Western governments have sanctioned Smotrich and far-right national security minister Itamar Ben-Gvir for inciting violence against Palestinians in the West Bank.
Mustafa said the Israeli government’s actions were designed, among other things, to undermine the PA and destroy the notion of a Palestinian state. The goal is “to eventually convince the rest of the world there’s no place for a state in this part of the world”, Mustafa said.
The PA, which has been led by 90-year-old President Mahmoud Abbas for two decades, has long struggled with legitimacy, with many Palestinians viewing it as corrupt and ineffectual in pushing back against Israel’s grip on the West Bank.
But European and Arab states still view the secular body as the only viable Palestinian partner and alternative to Islamist militant groups such as Hamas.

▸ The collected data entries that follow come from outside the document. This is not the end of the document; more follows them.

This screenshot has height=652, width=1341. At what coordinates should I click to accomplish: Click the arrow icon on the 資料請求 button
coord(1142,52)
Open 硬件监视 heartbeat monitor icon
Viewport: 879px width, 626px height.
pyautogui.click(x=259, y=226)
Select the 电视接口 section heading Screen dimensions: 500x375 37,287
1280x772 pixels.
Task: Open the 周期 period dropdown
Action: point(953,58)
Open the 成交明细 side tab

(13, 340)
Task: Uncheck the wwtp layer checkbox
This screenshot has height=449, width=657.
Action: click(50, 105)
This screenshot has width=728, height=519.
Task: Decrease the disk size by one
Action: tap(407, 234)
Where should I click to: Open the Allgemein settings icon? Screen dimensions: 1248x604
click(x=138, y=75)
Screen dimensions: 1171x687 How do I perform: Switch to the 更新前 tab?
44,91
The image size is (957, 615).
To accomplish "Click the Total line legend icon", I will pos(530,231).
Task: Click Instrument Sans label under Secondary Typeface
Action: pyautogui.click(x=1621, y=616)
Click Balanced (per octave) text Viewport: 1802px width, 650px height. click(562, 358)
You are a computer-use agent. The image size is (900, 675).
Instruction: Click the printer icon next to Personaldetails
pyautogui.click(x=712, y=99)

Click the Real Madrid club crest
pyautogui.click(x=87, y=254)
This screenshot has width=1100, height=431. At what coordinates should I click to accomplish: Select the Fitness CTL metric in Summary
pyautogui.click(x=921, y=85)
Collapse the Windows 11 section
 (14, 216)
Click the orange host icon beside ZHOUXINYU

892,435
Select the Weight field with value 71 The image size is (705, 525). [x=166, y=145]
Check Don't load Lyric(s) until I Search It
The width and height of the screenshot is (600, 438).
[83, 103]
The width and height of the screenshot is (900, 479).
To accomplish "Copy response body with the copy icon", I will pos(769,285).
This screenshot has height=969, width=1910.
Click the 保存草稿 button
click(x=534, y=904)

Since October 7, the PA has faced pressure from western and Arab partners to reform in order to boost its legitimacy and to eventually take over the governance of Gaza, which Hamas has controlled since 2007.
But Netanyahu has vociferously resisted any moves to give the PA a role in Gaza and boasts of blocking any steps towards the establishment of a Palestinian state.
Mustafa, a US-educated economist who previously headed the PA’s investment fund, was appointed prime minister in March 2024 as part of the organisation’s attempts to show it could reform. But his appointment was criticised by some as representing little change because he is a long-term ally of Abbas.
The PA this year has pushed through some reforms, such as overhauling its system of payments to the families of Palestinians jailed or killed by Israel, including those involved in violent attacks. Both the EU and US had called for the changes.
Abbas also promised to hold national elections within a year of the war ending in Gaza, which would be the first since 2006. But the PA insists they should be held not just in the West Bank, but also in Gaza and East Jerusalem, which Israel annexed after seizing it in the 1967 war, as all three are considered integral to a future Palestinian state.
Mustafa insisted the PA would do “everything we can” to hold elections, but blamed Israel for attempting to scupper the process.
“If there are any shortcomings [in the PA], it is the responsibility of the leadership to continue to work towards delivering to our people . . . But we also have to admit that there are challenges,” he said.
“How can you expect, for example, free elections when Hamas was in charge of Gaza for 17 years and the Israeli government was doing everything possible that the separation continues?”